A provider of equity is putting money into the business normally in return for a share in both its ownership and its profits and future value. An equity provider is therefore in a fundamentally different position from a normal lender when it comes to risk and return:

As a result, if you seek other equity investors for your business (such as backing from a VC firm), you will be selling part of the ownership of your business to these investors, and as a result reducing (diluting) your own percentage holding in the business and, in the process, your control over it as well as your share of its present and future value.

Other than in respect of capital raised by you from your own resources to put into your own business as a sole trader or partner in a partnership, this type of funding is really only applicable to limited liability companies through the issue of shares. This chapter therefore covers:

  • how shares work;
  • the sources of external equity investment; and
  • the process of raising these types of funds together with the issues that any business will face in doing so.

SHARES AND DIVIDENDS

Shares

For most small businesses in their earliest days of trading, shares simply reflect the ownership of the company and have nothing to do with raising finance as they tend not to be tied to any particular sum or investment.

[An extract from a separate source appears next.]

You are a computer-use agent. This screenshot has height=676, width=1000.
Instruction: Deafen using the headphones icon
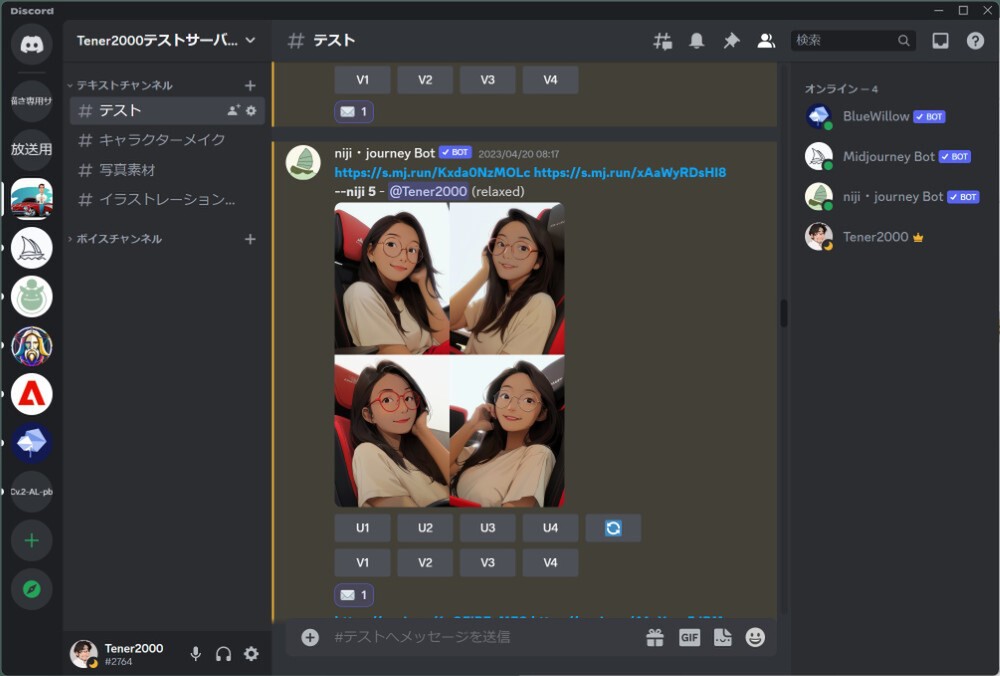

The number and value of the shares that your company is allowed to have (known as its authorised capital) and how this is to be divided up into individual shares will be set out in the company’s memorandum of association, which is a key part of the company’s constitution. Most off-the-shelf companies will, for example, be incorporated with 100 £1 ordinary shares giving a total authorised capital of £100.

However, not all of the shares need to be issued at once. At the founding of the company the organisers will arrange for some of these shares to be issued to the initial shareholders (who are known as subscribers for the shares) and who therefore become shareholders or members of the company. Again typically in an off-the-shelf company this will be two £1 shares, giving the company an issued share capital of £2.

The company should in turn have received payment of £2 from the shareholders for their shares so that the shares are paid up. If cash has not been paid for shares that have been issued then, in the event that the company fails, those shareholders who have not paid up the value of their shares can be called on to do so.

Should you then wish to buy this off-the-shelf company, the subscribing members will complete stock transfer forms signing their shares, and therefore the ownership of the company, over to you. Since you will now own both of the only shares issued, you will own 100% of the company (as you own 100% of its issued share capital), despite the fact that 98% of its authorised share capital has yet to be issued.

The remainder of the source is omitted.